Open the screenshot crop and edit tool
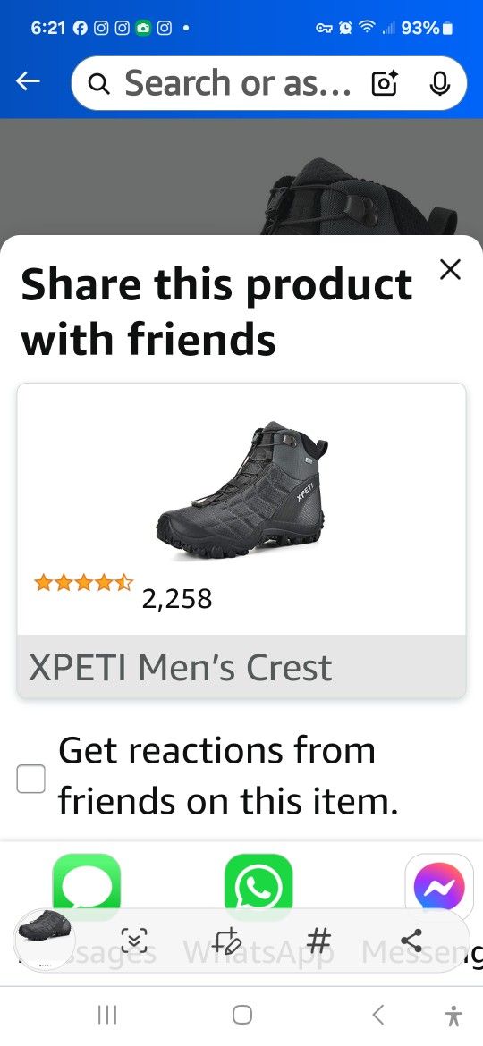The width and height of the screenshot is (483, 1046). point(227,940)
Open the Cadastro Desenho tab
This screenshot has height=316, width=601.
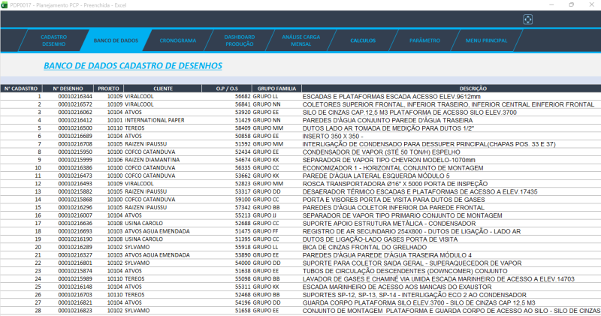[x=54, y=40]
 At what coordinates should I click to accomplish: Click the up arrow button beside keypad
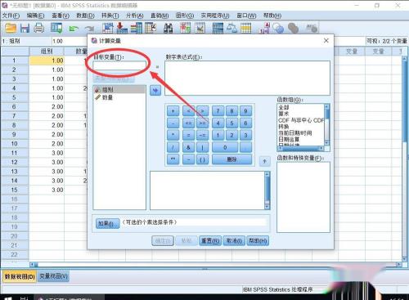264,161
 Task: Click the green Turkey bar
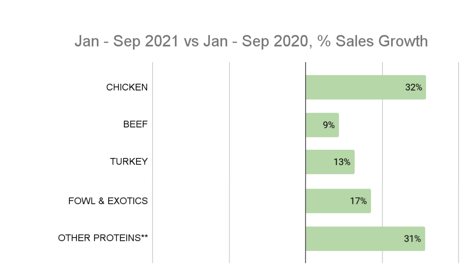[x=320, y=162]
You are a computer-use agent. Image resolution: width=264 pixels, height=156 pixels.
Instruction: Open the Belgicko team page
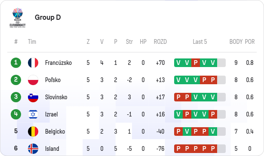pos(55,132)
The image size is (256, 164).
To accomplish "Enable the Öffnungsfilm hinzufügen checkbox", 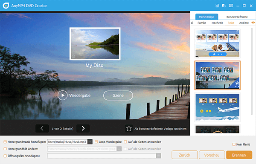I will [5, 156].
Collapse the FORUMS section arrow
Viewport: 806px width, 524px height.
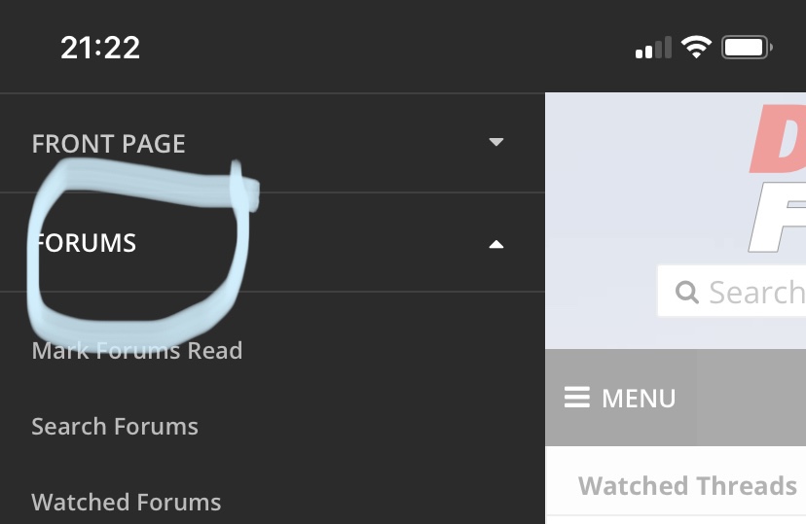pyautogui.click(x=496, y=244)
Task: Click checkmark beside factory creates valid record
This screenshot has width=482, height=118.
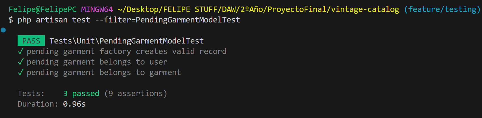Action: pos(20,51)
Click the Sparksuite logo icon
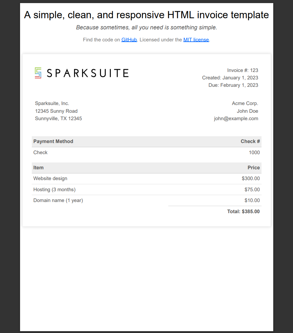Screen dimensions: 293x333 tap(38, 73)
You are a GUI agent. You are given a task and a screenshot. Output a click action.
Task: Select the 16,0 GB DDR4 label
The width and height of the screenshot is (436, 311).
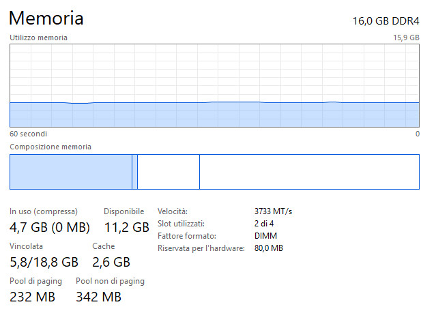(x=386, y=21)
◆ ◆ ◆
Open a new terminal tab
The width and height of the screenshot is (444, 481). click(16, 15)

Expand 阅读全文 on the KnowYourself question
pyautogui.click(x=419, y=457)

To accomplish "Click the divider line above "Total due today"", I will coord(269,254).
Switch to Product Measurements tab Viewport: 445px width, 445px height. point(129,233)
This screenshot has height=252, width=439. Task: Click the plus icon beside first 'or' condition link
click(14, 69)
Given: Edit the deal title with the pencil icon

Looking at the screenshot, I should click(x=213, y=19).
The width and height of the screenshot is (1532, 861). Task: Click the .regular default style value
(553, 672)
◆ ◆ ◆
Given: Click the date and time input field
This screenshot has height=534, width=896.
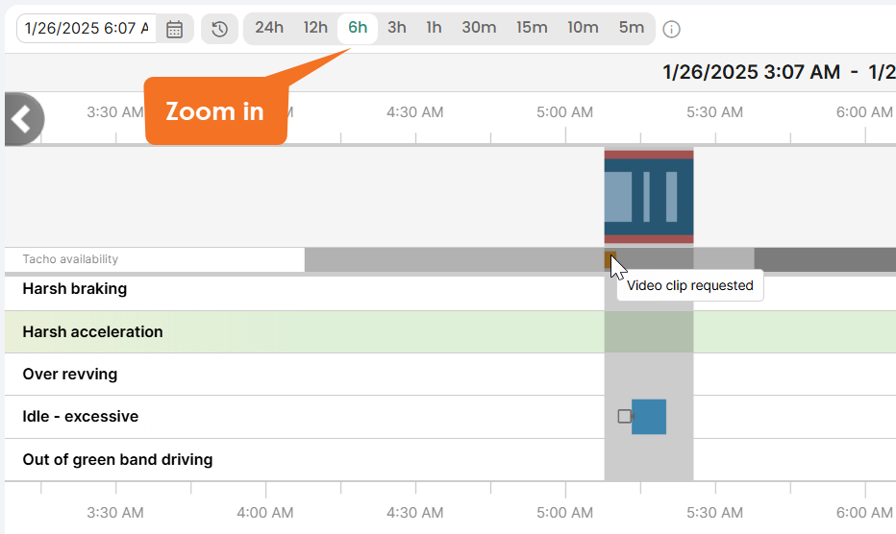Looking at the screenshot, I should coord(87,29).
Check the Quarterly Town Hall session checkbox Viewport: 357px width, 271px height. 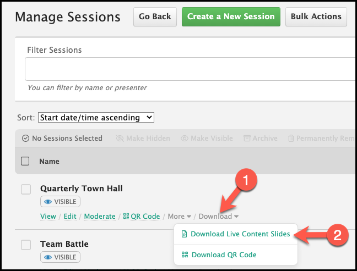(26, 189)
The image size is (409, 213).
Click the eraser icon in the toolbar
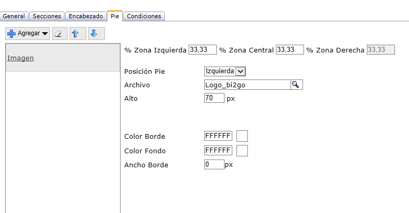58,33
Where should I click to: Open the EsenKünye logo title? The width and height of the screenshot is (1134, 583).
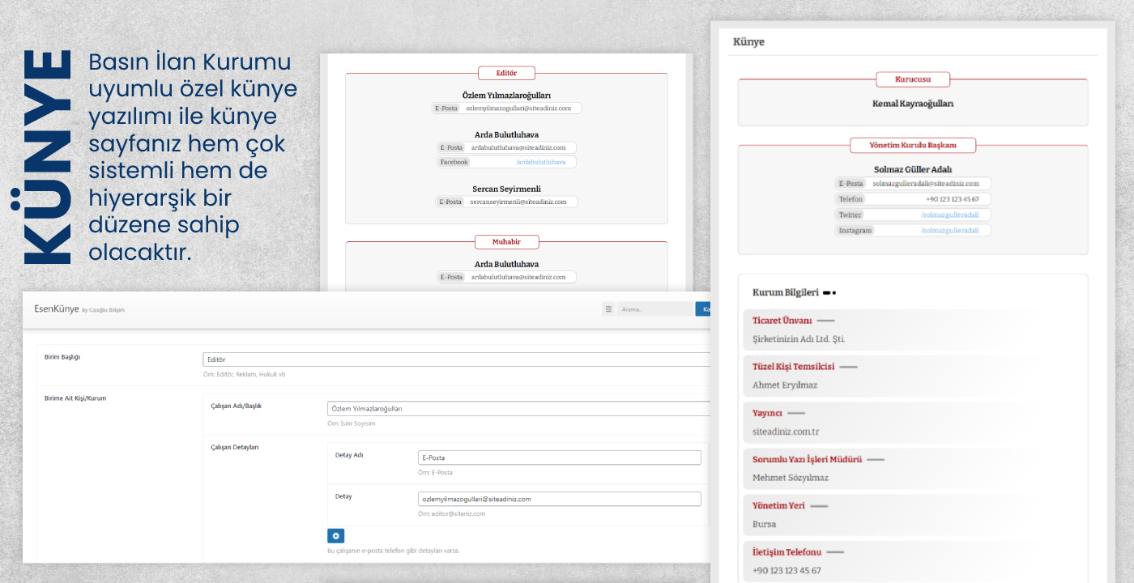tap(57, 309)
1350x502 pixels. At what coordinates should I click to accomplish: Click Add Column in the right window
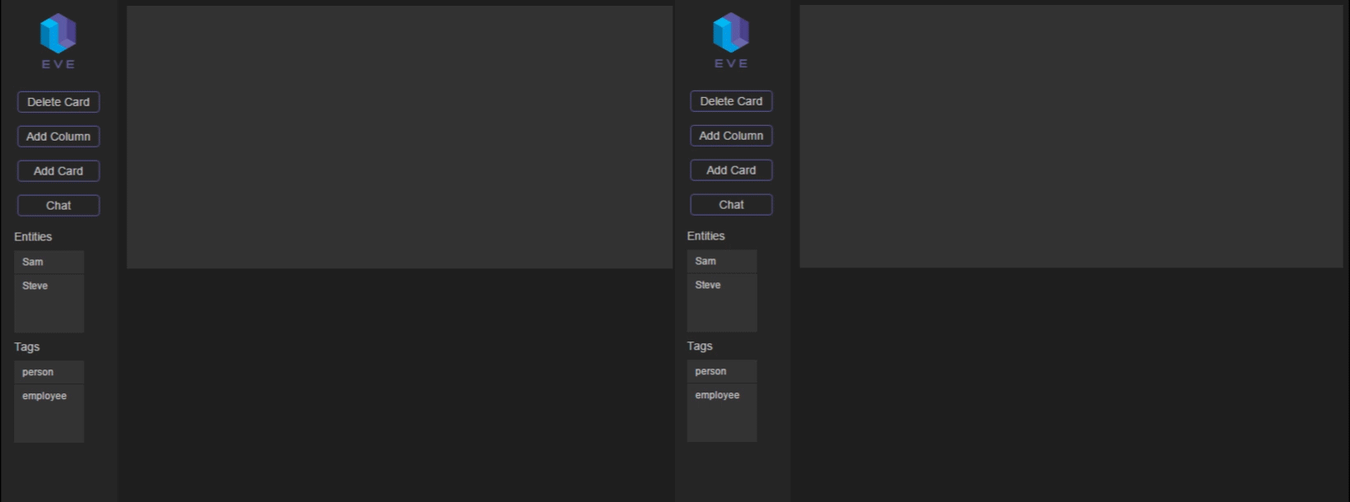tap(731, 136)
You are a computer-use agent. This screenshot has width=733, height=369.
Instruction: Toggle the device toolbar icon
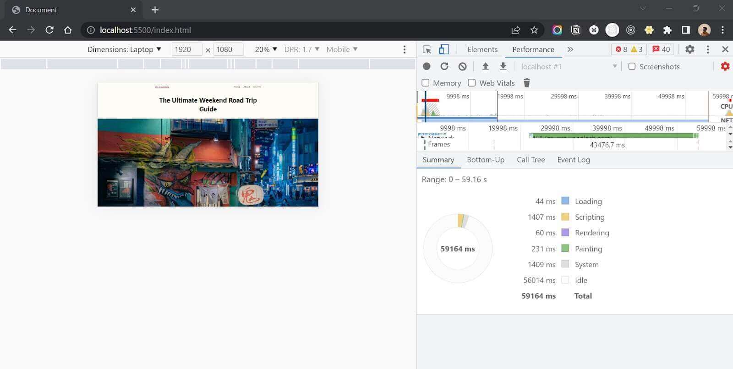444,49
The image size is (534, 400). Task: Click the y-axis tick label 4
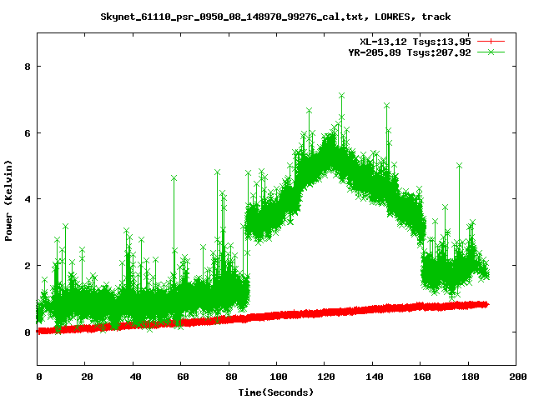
◆ ◆ ◆
- **Exercise objective**: When a line in the material includes the word "agent", copy it out.

- **Written reply**:
You are a computer-use agent. Image resolution: width=264 pixels, height=156 pixels.
You are a GUI agent. You are given a task and a screenshot. Output a click action.
You are a computer-use agent. This screenshot has width=733, height=369.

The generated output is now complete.